MEGA65 / m65connect

Cross-Platform Remote Interaction Tool for the MEGA65
GNU General Public License v3.0
8 stars 1 forks source link

Does not work with MacOS 10.9.5 Intel nor M1 Mac #12

Closed cwscws closed 1 year ago

cwscws commented 2 years ago

Needs MacOS 10.10 minimum - but why? Can’t update my old iMac, using 10.9.5

USB driver problem on M1

ki-bo commented 2 years ago

These are different problems.

  1. The minimum deployment target version may be configurable when doing the xojo build of the m65connect main binary. Something to check whether this is easy to adapt or if we have a real reason for that limitation. It might just be a default setting.
  2. The underlying command-line tools in the Resources sub-folder of the m65connect app also need to be compiled with deployment target 10.9. This is possible, but first tests indicate that a 10.9 macOS, while still executing, gives an error when setting the baudrate of the uart to 2000000 bps. It is the same code as for the later macOS versions, so maybe the old 10.9 doesn't support this way of baudrate configuration.
  3. M1 support: The problem is not that M1 support is missing, but rater that it is currently implemented partly. If all parts of m65connect would be Intel (x86_64) only, macOS would automatically chose the Rosetta emulation for it and that would in fact be fine. But at the moment, the main binary m65connect is a universal binary, meaning it is compiled for bot x86_64 and arm64 (=M1 or M2). When starting the main app, macOS running on an M1 processor will see the arm64 part being available and start it up with the arm architecture and without Rosetta. No problem so far, it will run. But at some point it will use the ftdxx dynamic library in the Resources folder which is not a universal binary. Since the main process is already running arm64, this dylib can't be loaded (it is x86_64 only), and this is the reason for the errors provided when run on M1.
  4. Finally, we have the problem that m65connect currently comes with most of the needed libraries it needs to run (in the Resources folder), but one of the needed ones is missing: libusb-1.0. Therefore, the m65.osx command-line tool that comes with m65connect will not start on systems that don't have libusb for x86_64 installed somewhere. On machines of developers, this is not a problem, the libraries are installed in the expected folder of the OS, but for users just downloading the app from Filehost, this will throw errors complaining about the usb communication not working.

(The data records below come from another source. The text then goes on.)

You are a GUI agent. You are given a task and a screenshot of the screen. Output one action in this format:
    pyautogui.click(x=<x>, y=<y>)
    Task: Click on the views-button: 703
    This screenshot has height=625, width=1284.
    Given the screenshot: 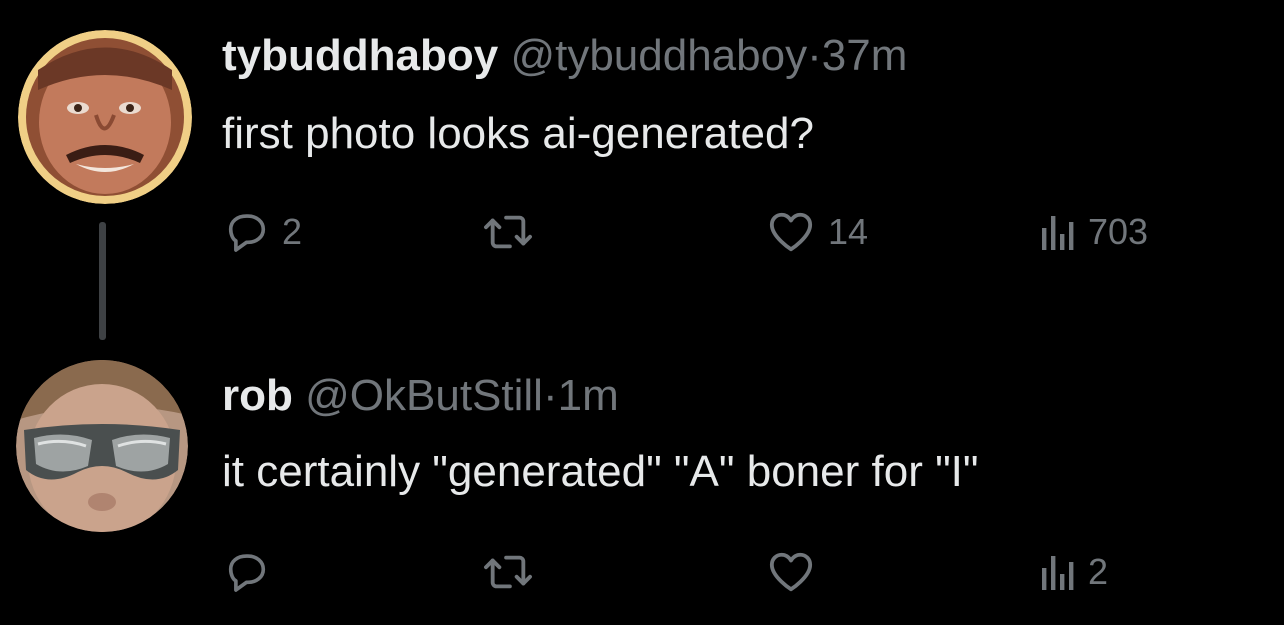 What is the action you would take?
    pyautogui.click(x=1094, y=232)
    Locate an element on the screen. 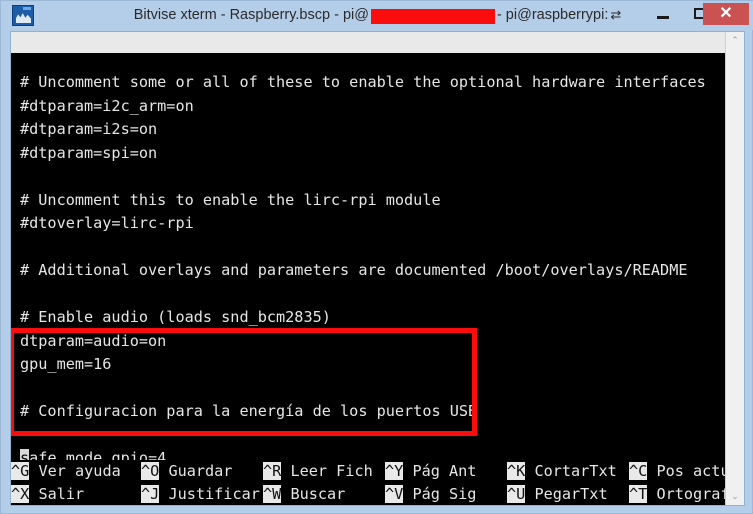 Image resolution: width=753 pixels, height=514 pixels. shortcut-key: ^G is located at coordinates (20, 471).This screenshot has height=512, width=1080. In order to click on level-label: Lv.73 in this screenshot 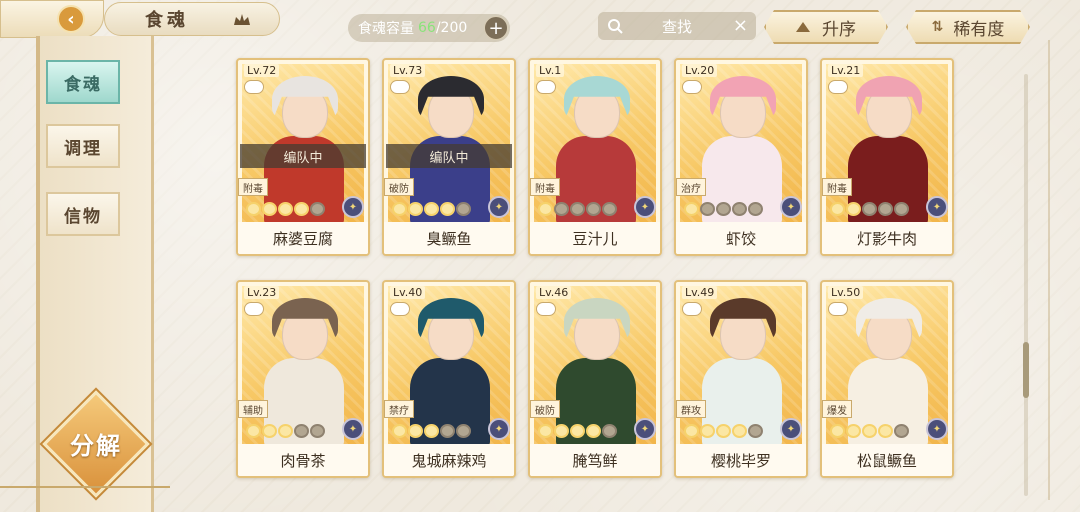, I will do `click(408, 70)`.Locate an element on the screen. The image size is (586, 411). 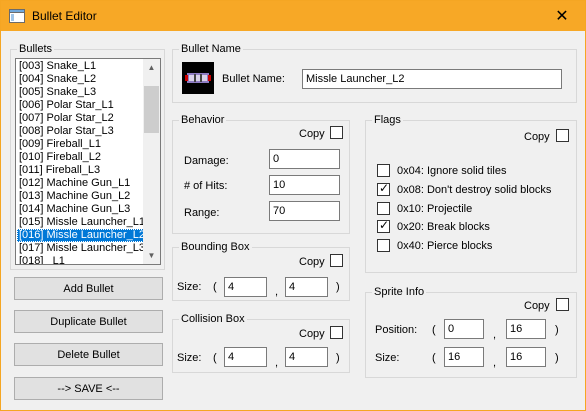
bullet-name-label: Bullet Name: is located at coordinates (254, 79).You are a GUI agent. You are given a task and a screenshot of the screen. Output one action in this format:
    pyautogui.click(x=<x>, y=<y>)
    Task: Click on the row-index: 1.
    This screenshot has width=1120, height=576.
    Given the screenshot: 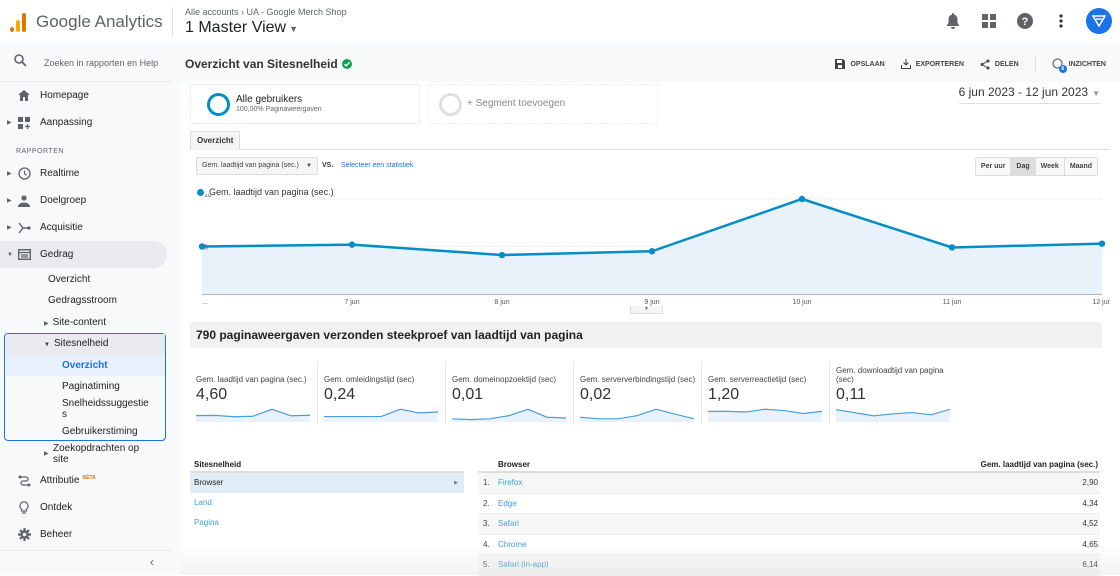 What is the action you would take?
    pyautogui.click(x=486, y=482)
    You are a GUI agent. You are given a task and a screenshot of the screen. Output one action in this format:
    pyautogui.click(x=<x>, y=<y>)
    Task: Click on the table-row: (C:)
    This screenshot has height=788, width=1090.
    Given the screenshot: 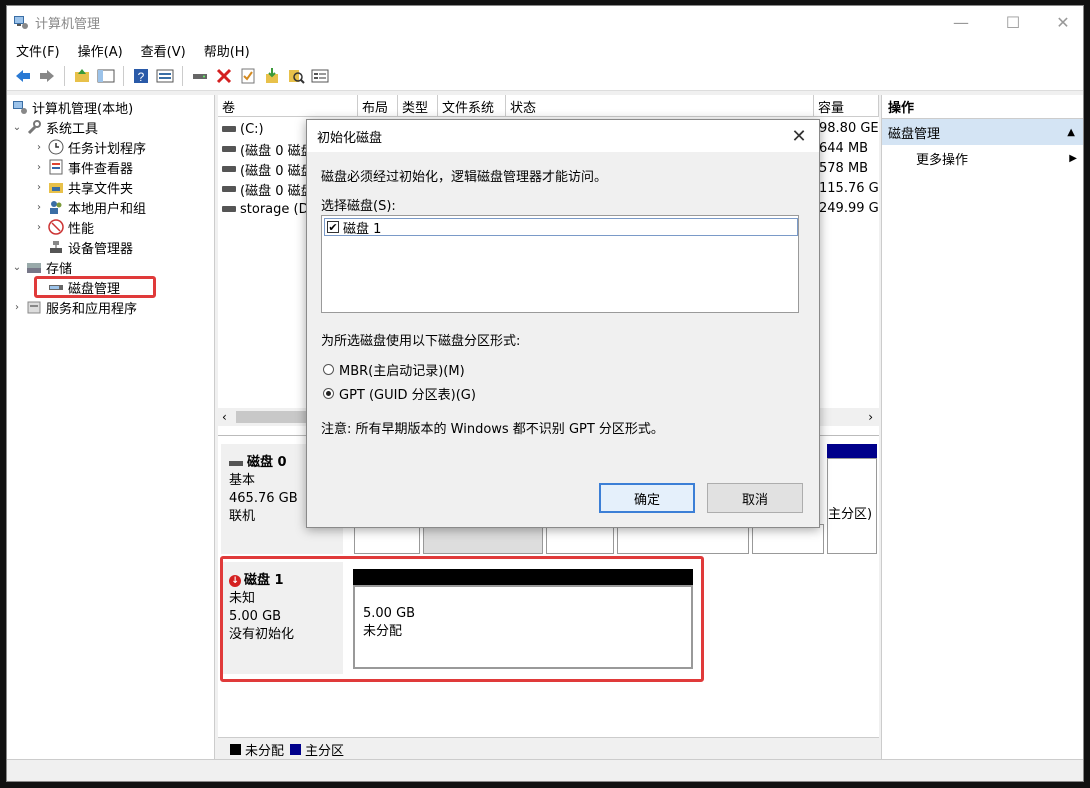 What is the action you would take?
    pyautogui.click(x=243, y=129)
    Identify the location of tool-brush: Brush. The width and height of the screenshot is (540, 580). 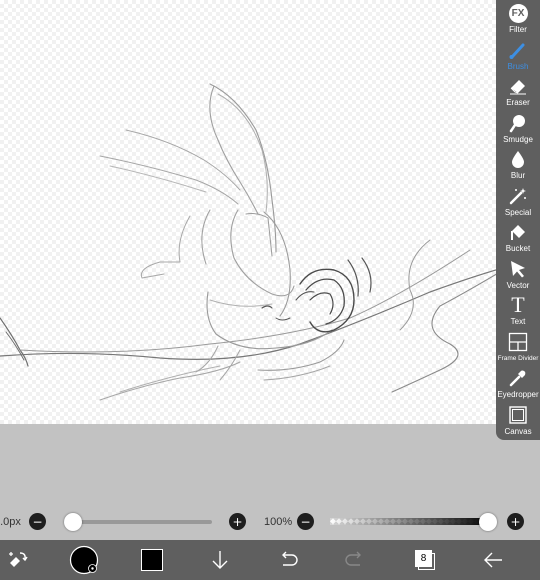
(518, 56).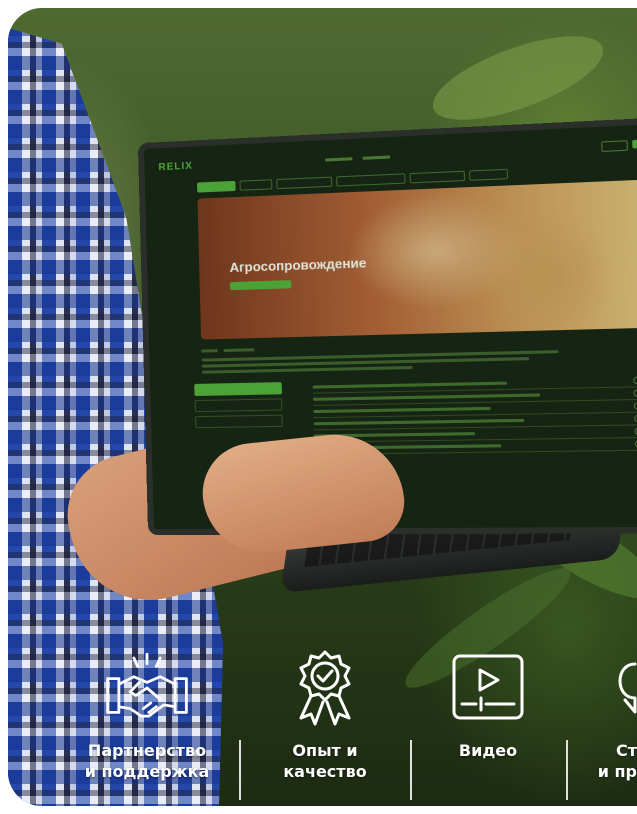 The image size is (637, 814). What do you see at coordinates (518, 78) in the screenshot?
I see `background-leaf` at bounding box center [518, 78].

We need to decide how to tackle all of those small issues to get an app bundle with no dependencies and that will run out-of-the-box for users both on x86_64 and arm64 processors.

First questions to start the discussion: do we have an arm64 version of the libftdxx that's shipped in the Resources folder? Where is it from? If we can't get an arm64 build of that library, we should rather stay on x86_64 for the whole app, and try to re-compile the xojo main binary for Intel only.

Taygair commented 1 year ago

With the great refactor of the cli tools by lydon and kibo (used by M65Connect) it's now possible to create a universal version of M65Connect on Windows and Mac (Intel, M1). This will all be part of M65Connect V2.1, released very soon. I found out that Windows and Mac OS are flexible enough to run Intel and AMD built software, while Linux (at least Ubuntu) can't. Luckily with the latest Xojo version (with which I develop M65Connect) they NOW support AMD64 for Linux (will be a different to test it in regard with FTDI drivers). Regarding older Mac devices: The oldest Mac OS support by Xojo is 10.14.0, so "newer" than the mentioned OS in the thread.